This is a story about the consequence of not understanding the client in the mental health profession.
It is necessary to emphasize the importance of understanding and the dangers of misunderstanding caused by pre-conceived ideas. Stammler (2009) cited a story written by Gabriel Garcia Márquez (1994), which I find interesting to relate:
A young woman, whose care breaks down on a country road in the pouring rain and who tries to get a lift to the next telephone. After a long time, the driver of a van picks her up. In the van are a group of sleeping passengers covered with blankets. As she is cold and wet the woman gets a blanket too.
After a while the van stops. Together with the other passengers she gets out and enters a building. She meets a woman in uniform and tells her she wants to make a phone call. She is ordered to join the other women in the communal dormitory. Suddenly awake to the fact that she is in a psychiatric hospital, she tries to escape—to no avail. Her explanations, protests, and attempts to leave the building were unsuccessful; they were answered with force and sedation. The next day she is introduced to the medical director of the hospital. He deals with her in a very friendly and patient manner. She tries to convince him that she has only come to make a phone call and repeatedly demands to be permitted to call her husband and inform him of her whereabouts. The doc-tor speaks to her in a fatherly voice saying “Everything in due course”—and finishes the conversation.
A few weeks later she manages to send a message to her husband. The price is high; she has to give in to the sexual advances of the night nurse. The visit of her husband to the hospital from which she expects her liberation begins between him and the medical director. The latter explains to the former the mental disease of the wife. He talks of the states of excitation, vehement outbursts of aggression and fixed ideas (especially the one to make phone calls); further treatments as well as the sympathetic cooperation of the husband for the sake of a positive course of the disease are strictly indicated.
After having been informed in this way, the husband sees the wife. He soothes her, encourages her, tells her that she will soon feel better, and promises to come to visit with her on a regular basis.
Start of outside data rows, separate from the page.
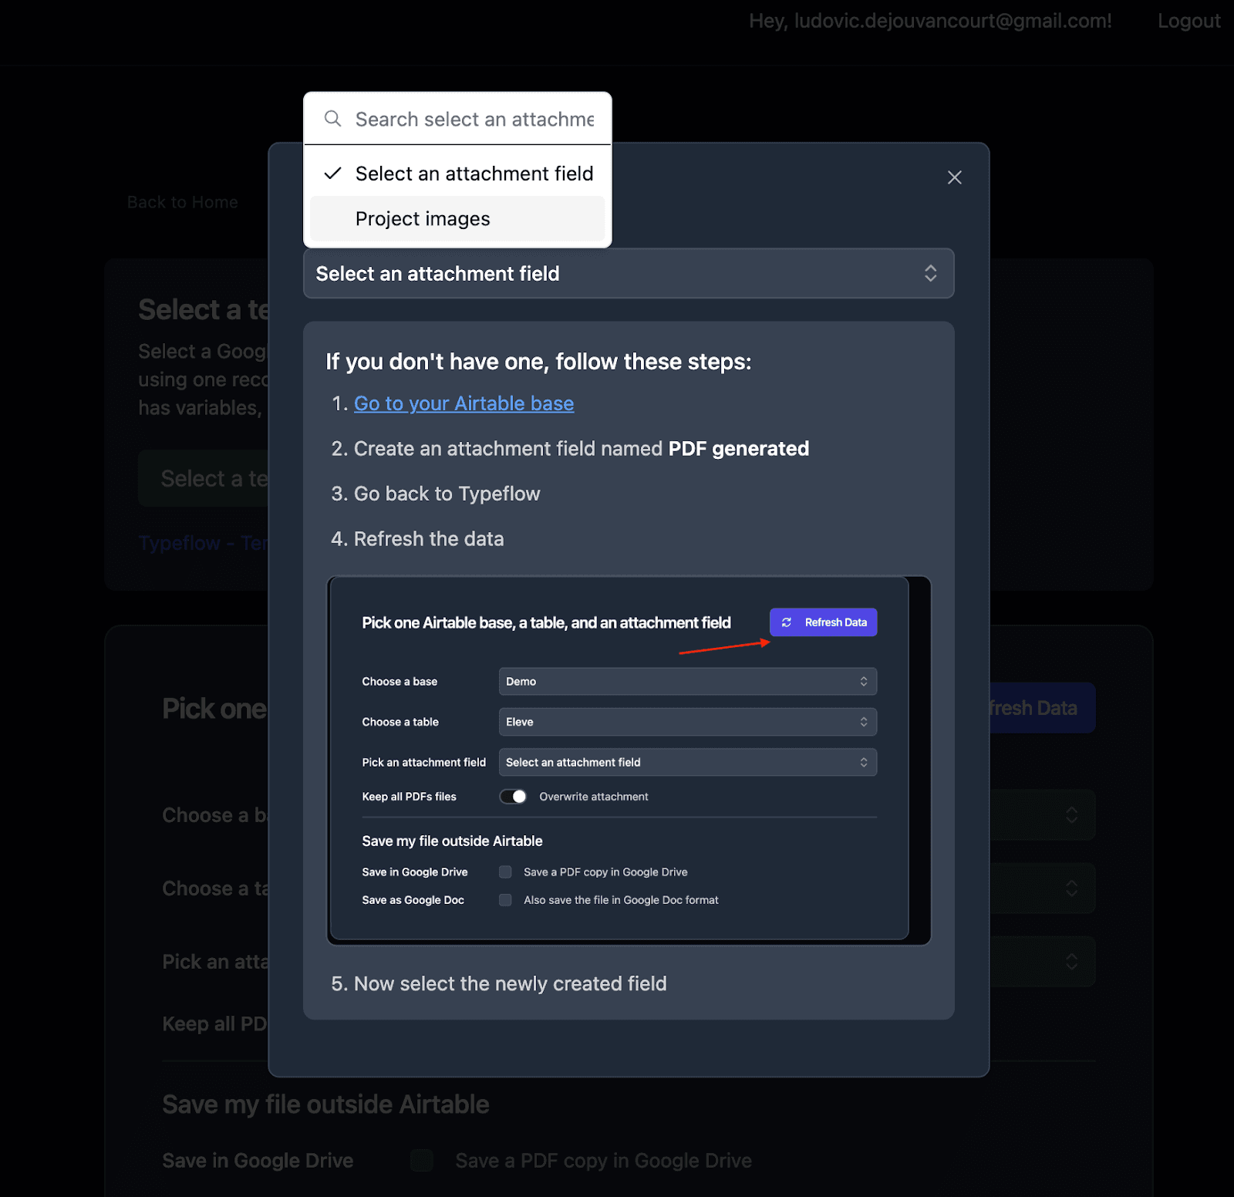Click the Demo base chevron icon in tutorial image
The height and width of the screenshot is (1197, 1234).
point(863,682)

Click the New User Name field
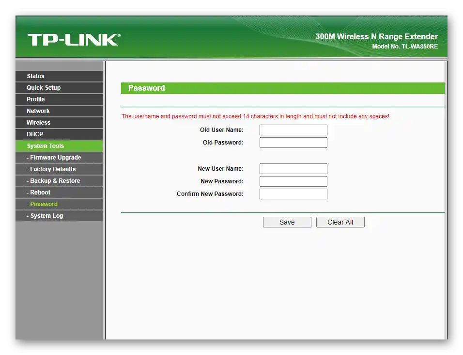(x=293, y=168)
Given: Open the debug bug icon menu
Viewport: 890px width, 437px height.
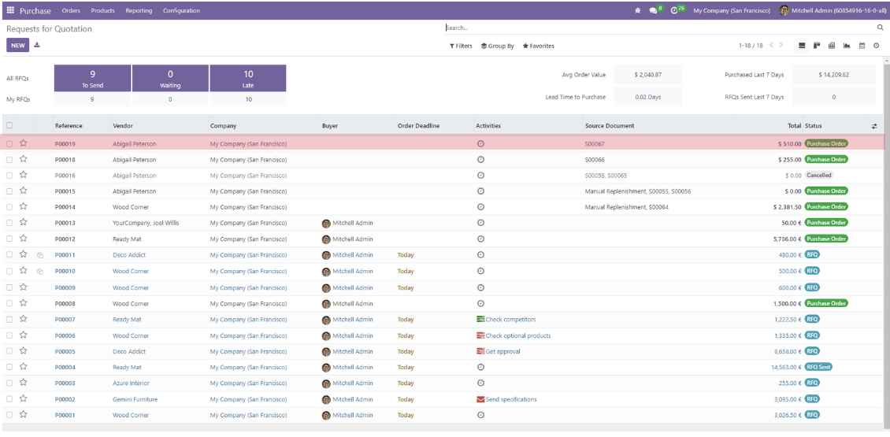Looking at the screenshot, I should 637,11.
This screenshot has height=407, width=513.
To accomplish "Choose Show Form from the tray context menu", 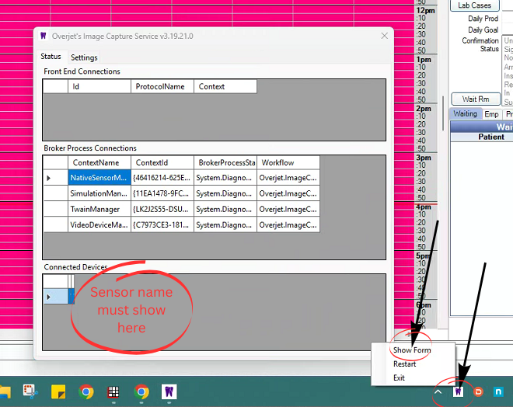I will (411, 350).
At first she is perplexed; then she starts to rave and to scream like a maniac. On her husbands next visit, she refuses to see him. The doctor says to him calmly, “that is a typical reaction, it will pass” (p. 68).
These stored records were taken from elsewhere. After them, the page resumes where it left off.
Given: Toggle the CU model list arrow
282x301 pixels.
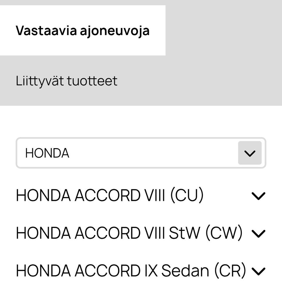Looking at the screenshot, I should coord(259,196).
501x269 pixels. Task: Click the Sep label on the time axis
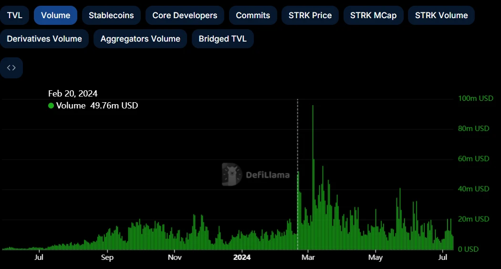point(107,258)
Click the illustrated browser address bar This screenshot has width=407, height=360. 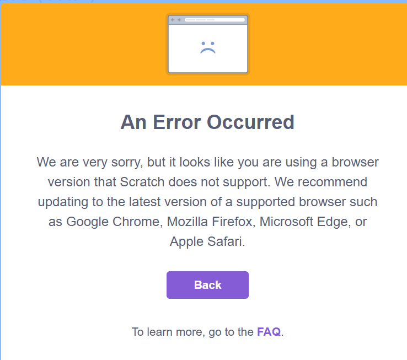214,20
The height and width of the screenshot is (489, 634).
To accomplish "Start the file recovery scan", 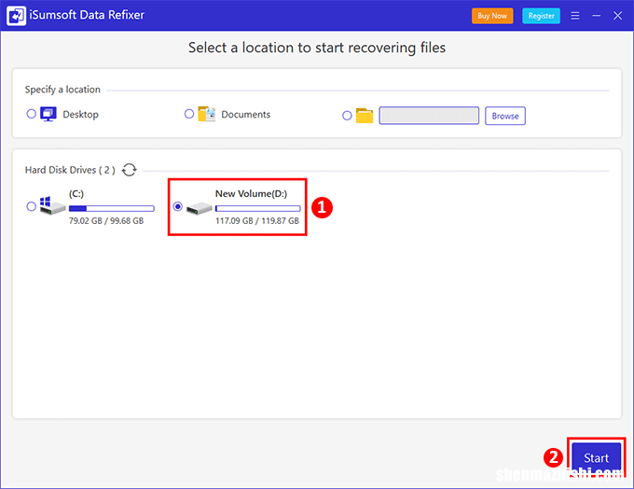I will pos(596,457).
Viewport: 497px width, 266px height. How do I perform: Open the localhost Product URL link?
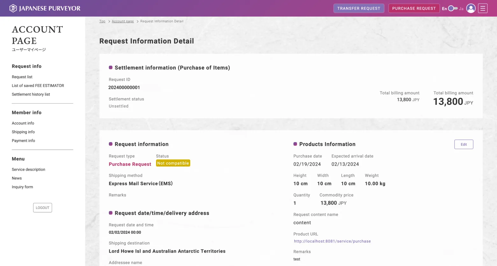[x=332, y=241]
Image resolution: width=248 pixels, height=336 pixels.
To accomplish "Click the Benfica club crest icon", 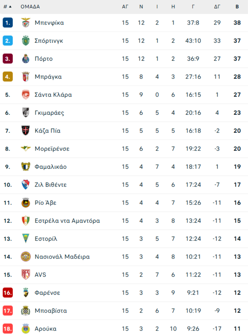I will point(26,23).

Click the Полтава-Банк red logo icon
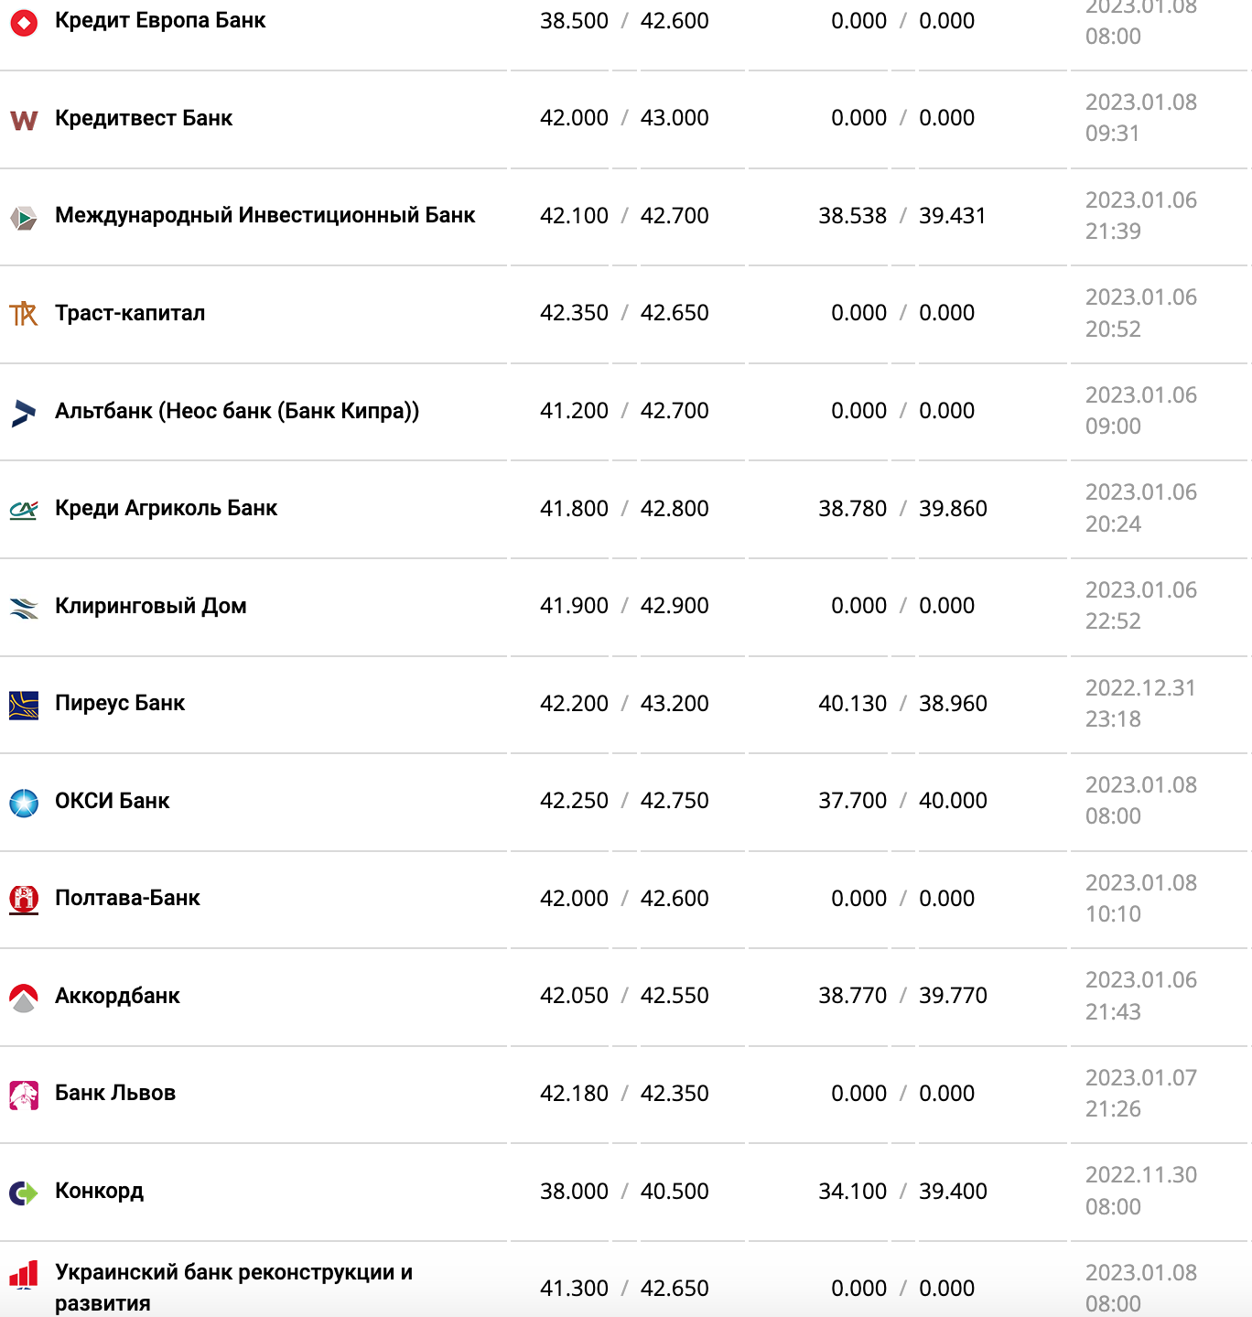coord(24,900)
This almost true-to-life horror story tells us what can happen to clients who slip into dependency on professionals for solutions, and end up being labelled by their diagnoses and misunderstood. It highlights the problem of non-active listening on the part of the professional who engage themselves in analyzing without consideration for what is really happening with the client. Therapists who are fixated on their pre-conceived theories tend to adopt a one-theory-fits-all, which deprives the client of exploring his/her own meanings. This mirrors what Reich was trying to explain with the case studies discussed above: where the therapist was too busy at doing the job of analysis to see-and-hear the client. In the story above the staff at the psychiatric hospital were so busy at being “professional” that they lost sight of seeing the client, not realizing that the client was not really meant to have been there. This is compounded by the influence professionals have on the public who hold the professional in often too high regard. This kind of misuse of professional status breaks the ethical code of doing no harm: “In providing services… (psychotherapists) bear a heavy social responsibility because their recommendations and professional actions may alter the lives of others” (European Association for Psychotherapy, 2002, p. §1.1.a).
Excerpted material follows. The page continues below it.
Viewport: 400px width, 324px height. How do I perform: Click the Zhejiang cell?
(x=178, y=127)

Why do such oversights also happen in psychotherapy? Is this what we do on a daily basis in psychiatry? Diagnosing children with ADHD, depression and prescribing psycho pharmaceuticals without first attempting at understanding the pathological field in which the patient resides?
Reich writes of this kind of failure to recognize what is really going on with the client (e.g. transferences), and being too much in need of being complimented (from others and also by the self) : “Undoubtedly, this can be traced back to our narcissism…” (Reich, 1945/1984, p. 25). Which leads us back to the reality that psychotherapy is about understanding the client and the process of which requires the therapist to first understand themself.
Reference
European Association for Psychotherapy. (2002). Statement of Ethical Principles. Retrieved 2016, from European Association for Psychotherapy: http://www.europsyche.org/contents/13134/statement-of-ethical-principles
Márquez, G. G. (1994). Strange Pilgrims. London: Penguin.
Owen, I. R. (2015). Phenomenology in Action in Psychotherapy.
Reich, W. (1945/1984). Character Analysis (3rd ed.). (M. H. Raphael, Ed., & V. R. Carfagno, Trans.) NY: Farrar, Straus and Girouy.
Staemmler, F.-M. (2009). The willingness to be uncertain: Preliminary thoughts about intepretation and understanding in Gestalt Therapy. In L. J. Hycner (Ed.), Relational approaches in Gestalt Therapy (pp. 65-110). NY: Gestalt Press.